Rewrite the records below with every "Where should I click to" changed to "Where do I click to", leaving all other text as it stands.

--- Start of Dataset ---

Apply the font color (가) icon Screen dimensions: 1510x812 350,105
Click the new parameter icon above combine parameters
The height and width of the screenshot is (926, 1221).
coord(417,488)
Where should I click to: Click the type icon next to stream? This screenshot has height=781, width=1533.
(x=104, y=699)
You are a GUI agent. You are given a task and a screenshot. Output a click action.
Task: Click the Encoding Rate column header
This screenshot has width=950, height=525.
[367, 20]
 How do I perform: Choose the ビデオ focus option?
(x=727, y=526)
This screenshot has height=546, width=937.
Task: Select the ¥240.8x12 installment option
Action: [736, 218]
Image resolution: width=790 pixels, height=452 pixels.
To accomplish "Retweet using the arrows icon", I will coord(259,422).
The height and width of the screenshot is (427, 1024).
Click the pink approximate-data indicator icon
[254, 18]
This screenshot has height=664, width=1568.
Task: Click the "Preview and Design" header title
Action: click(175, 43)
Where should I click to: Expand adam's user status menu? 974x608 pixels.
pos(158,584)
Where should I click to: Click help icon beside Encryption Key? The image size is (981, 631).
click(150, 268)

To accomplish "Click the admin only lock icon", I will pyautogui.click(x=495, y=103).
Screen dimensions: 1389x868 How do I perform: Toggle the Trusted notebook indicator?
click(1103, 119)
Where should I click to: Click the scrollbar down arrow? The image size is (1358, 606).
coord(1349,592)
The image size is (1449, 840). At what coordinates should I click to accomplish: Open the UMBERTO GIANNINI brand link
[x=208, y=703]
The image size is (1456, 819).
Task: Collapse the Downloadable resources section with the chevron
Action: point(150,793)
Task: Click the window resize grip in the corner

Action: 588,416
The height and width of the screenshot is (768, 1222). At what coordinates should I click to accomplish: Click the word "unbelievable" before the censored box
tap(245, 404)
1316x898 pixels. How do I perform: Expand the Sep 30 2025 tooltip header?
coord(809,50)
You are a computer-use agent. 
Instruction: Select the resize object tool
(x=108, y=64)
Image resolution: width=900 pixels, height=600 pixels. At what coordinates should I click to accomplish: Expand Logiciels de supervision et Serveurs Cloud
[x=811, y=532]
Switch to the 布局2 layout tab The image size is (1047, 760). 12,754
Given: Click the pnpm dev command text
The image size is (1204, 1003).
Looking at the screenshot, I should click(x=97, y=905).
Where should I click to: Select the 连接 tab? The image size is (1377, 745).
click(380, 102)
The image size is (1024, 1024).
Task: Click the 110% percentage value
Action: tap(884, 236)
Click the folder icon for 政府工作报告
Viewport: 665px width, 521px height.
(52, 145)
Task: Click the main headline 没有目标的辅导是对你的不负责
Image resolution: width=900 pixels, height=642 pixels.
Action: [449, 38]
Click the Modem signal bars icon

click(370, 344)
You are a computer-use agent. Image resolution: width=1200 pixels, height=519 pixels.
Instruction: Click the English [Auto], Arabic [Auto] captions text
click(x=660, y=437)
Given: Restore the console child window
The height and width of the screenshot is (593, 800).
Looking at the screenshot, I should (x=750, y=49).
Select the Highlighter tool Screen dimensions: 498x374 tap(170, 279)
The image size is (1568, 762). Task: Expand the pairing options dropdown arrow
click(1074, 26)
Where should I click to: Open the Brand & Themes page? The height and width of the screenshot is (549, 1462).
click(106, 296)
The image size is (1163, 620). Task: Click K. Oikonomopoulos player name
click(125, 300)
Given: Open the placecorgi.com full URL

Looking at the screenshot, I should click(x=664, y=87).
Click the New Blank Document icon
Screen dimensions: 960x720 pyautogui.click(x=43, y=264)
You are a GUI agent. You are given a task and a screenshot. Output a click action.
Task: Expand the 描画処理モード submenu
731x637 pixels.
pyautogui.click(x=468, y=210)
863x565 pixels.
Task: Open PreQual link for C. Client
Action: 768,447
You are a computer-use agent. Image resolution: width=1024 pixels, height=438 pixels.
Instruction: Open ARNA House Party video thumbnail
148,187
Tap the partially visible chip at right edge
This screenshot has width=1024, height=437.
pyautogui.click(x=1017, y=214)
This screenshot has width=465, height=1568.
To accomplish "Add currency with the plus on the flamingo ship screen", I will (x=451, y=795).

--- End of Dataset ---

• [Complete response]:
Apply the font color (가) icon Screen dimensions: 1510x812 350,105
Click the new parameter icon above combine parameters
The height and width of the screenshot is (926, 1221).
coord(417,488)
Where do I click to: Click the type icon next to stream? This screenshot has height=781, width=1533.
(x=104, y=699)
You are a GUI agent. You are given a task and a screenshot. Output a click action.
Task: Click the Encoding Rate column header
This screenshot has width=950, height=525.
[367, 20]
 How do I perform: Choose the ビデオ focus option?
(x=727, y=526)
This screenshot has height=546, width=937.
Task: Select the ¥240.8x12 installment option
Action: [736, 218]
Image resolution: width=790 pixels, height=452 pixels.
To accomplish "Retweet using the arrows icon", I will coord(259,422).
The height and width of the screenshot is (427, 1024).
Click the pink approximate-data indicator icon
[254, 18]
This screenshot has height=664, width=1568.
Task: Click the "Preview and Design" header title
Action: click(175, 43)
Where do I click to: Expand adam's user status menu? 974x608 pixels.
pos(158,584)
Where do I click to: Click help icon beside Encryption Key? The image size is (981, 631).
click(150, 268)

To accomplish "Click the admin only lock icon", I will pyautogui.click(x=495, y=103).
Screen dimensions: 1389x868 How do I perform: Toggle the Trusted notebook indicator?
click(1103, 119)
Where do I click to: Click the scrollbar down arrow? The image size is (1358, 606).
coord(1349,592)
The image size is (1449, 840). At what coordinates should I click to accomplish: Open the UMBERTO GIANNINI brand link
[x=208, y=703]
The image size is (1456, 819).
Task: Collapse the Downloadable resources section with the chevron
Action: point(150,793)
Task: Click the window resize grip in the corner

Action: 588,416
The height and width of the screenshot is (768, 1222). At what coordinates should I click to accomplish: Click the word "unbelievable" before the censored box
tap(245, 404)
1316x898 pixels. How do I perform: Expand the Sep 30 2025 tooltip header?
coord(809,50)
You are a computer-use agent. 
Instruction: Select the resize object tool
(x=108, y=64)
Image resolution: width=900 pixels, height=600 pixels. At what coordinates should I click to accomplish: Expand Logiciels de supervision et Serveurs Cloud
[x=811, y=532]
Switch to the 布局2 layout tab The image size is (1047, 760). 12,754
Given: Click the pnpm dev command text
The image size is (1204, 1003).
Looking at the screenshot, I should click(x=97, y=905).
Where do I click to: Select the 连接 tab? The image size is (1377, 745).
click(380, 102)
The image size is (1024, 1024).
Task: Click the 110% percentage value
Action: tap(884, 236)
Click the folder icon for 政府工作报告
Viewport: 665px width, 521px height.
(52, 145)
Task: Click the main headline 没有目标的辅导是对你的不负责
Image resolution: width=900 pixels, height=642 pixels.
Action: [449, 38]
Click the Modem signal bars icon

click(370, 344)
You are a computer-use agent. Image resolution: width=1200 pixels, height=519 pixels.
Instruction: Click the English [Auto], Arabic [Auto] captions text
click(x=660, y=437)
Given: Restore the console child window
The height and width of the screenshot is (593, 800).
Looking at the screenshot, I should (x=750, y=49).
Select the Highlighter tool Screen dimensions: 498x374 tap(170, 279)
The image size is (1568, 762). Task: Expand the pairing options dropdown arrow
click(1074, 26)
Where do I click to: Open the Brand & Themes page? The height and width of the screenshot is (549, 1462).
click(106, 296)
The image size is (1163, 620). Task: Click K. Oikonomopoulos player name
click(125, 300)
Given: Open the placecorgi.com full URL

Looking at the screenshot, I should click(x=664, y=87).
Click the New Blank Document icon
Screen dimensions: 960x720 pyautogui.click(x=43, y=264)
You are a GUI agent. You are given a task and a screenshot. Output a click action.
Task: Expand the 描画処理モード submenu
731x637 pixels.
pyautogui.click(x=468, y=210)
863x565 pixels.
Task: Open PreQual link for C. Client
Action: 768,447
You are a computer-use agent. Image resolution: width=1024 pixels, height=438 pixels.
Instruction: Open ARNA House Party video thumbnail
148,187
Tap the partially visible chip at right edge
This screenshot has width=1024, height=437.
pyautogui.click(x=1017, y=214)
This screenshot has width=465, height=1568.
To accomplish "Add currency with the plus on the flamingo ship screen", I will (x=451, y=795).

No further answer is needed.